# Given text
*****

While simple at first, creating and maintaining a cache of your data has aspects often overlooked by those leveraging this pattern. In this article I will cover some of the challenges with caching, typical solutions used, and the notion of using Command Query Responsibility Segregation (CQRS) as a better strategy.

It’s (Almost) all About Latency

Low latency requests are a standard non-functional requirement, especially for e-commerce applications, as there is an established understanding that the business loses potential sales for every X milliseconds your application takes to serve data to your customers.

The path to addressing high latency, specifically for the retrieval of information, will most likely come in the form of adding a cache — a copy of your data — that can be retrieved significantly faster than if we attempted to do the same from the origin. Figure 1 illustrates this process.

Figure 1. The cache holds a copy of the data where the access is much faster than the origin.

Caching is widely used, from inside the microprocessor, to the network infrastructure used to serve the web pages you see and the applications that we run. While caching sometimes has additional advantages and objectives, such as providing reliability and redundancy, in this article I will focus primarily on the latency aspect.

*****

# Provided information
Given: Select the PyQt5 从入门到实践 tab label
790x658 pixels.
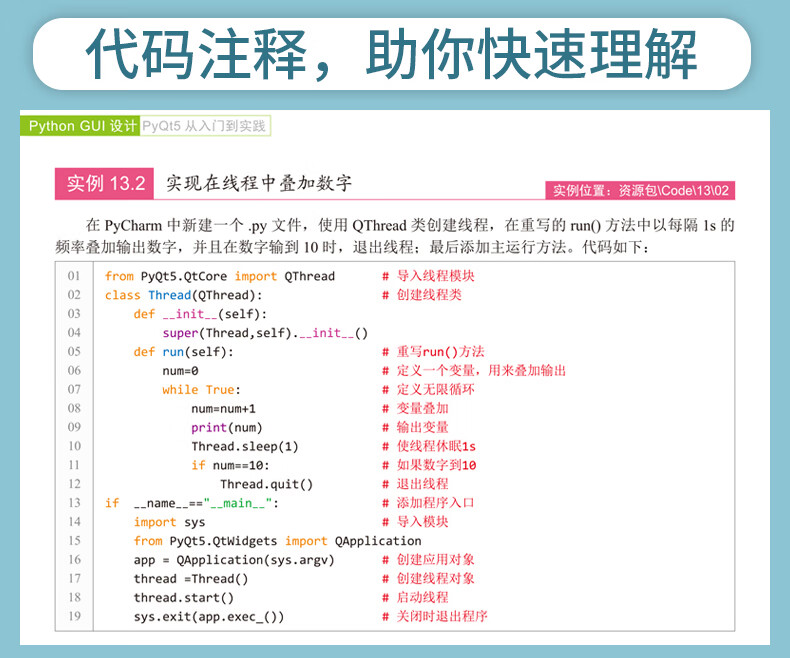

*****

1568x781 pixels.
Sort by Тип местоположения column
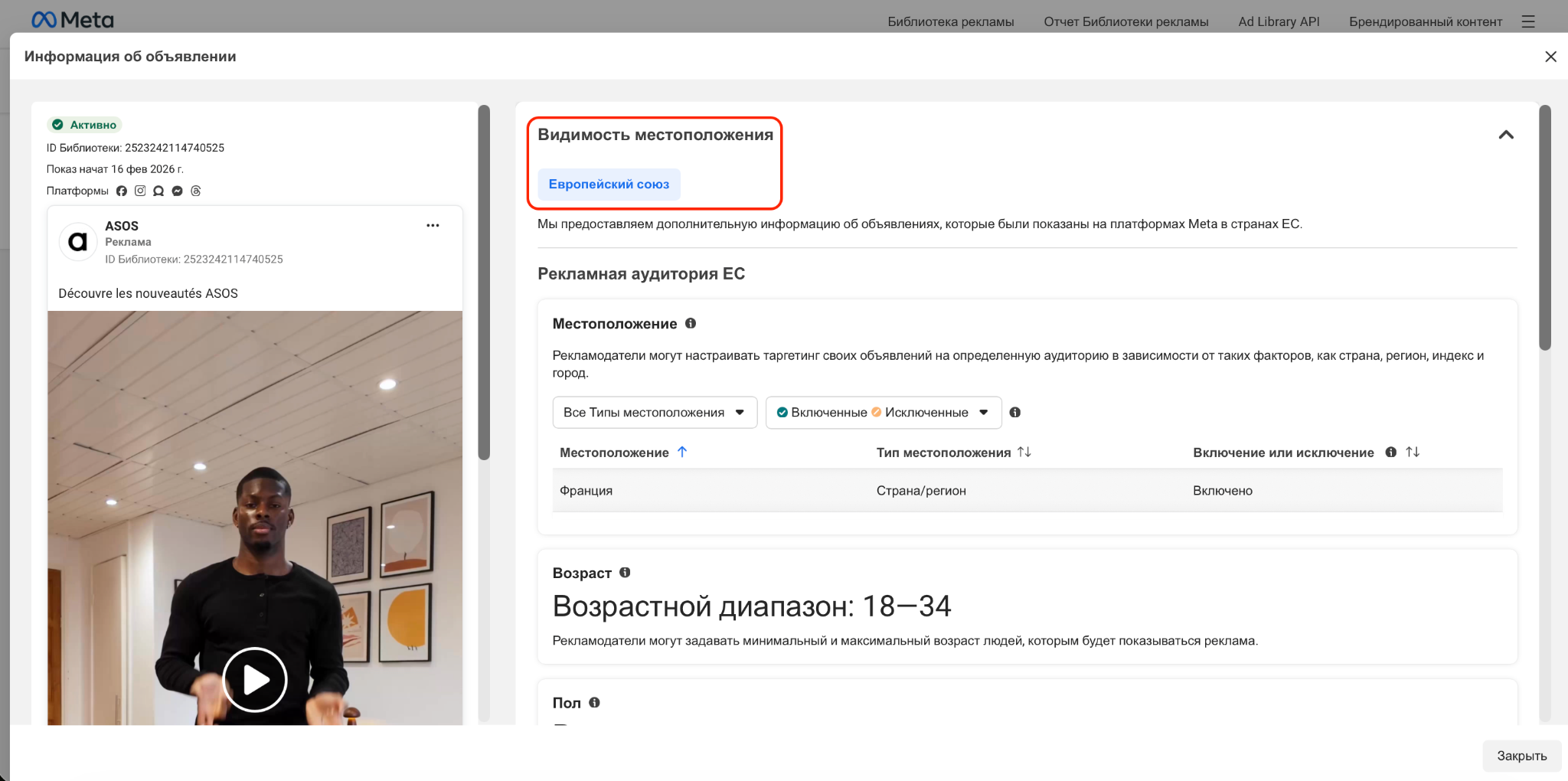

*****

# Short task
Carry the caching and latency article forward from its last sentence.

# Exercise answer
Before we look at it further, let’s discuss if we really need a cache.

When is Caching Beneficial?

It may sound odd to bring up in an article about caching, but before deciding to add a cache make sure to actually consider if your application needs one. Customer-facing applications are usually more sensitive than server-to-server needs. A given result in a customer-facing application has more impact than in a server to server call that happens without user interaction.

Traditionally, the need for caching stems from your response being the result of a query that executes multiple joins behind the scenes. These joins are expensive, leveraging resources that can’t be used for other requests, taking time before delivering the response back to the client, and effectively limiting how many requests you can serve at the same time. Having a quickly accessible pre-joined result becomes enticing or even essential in conditions where your system is under high load.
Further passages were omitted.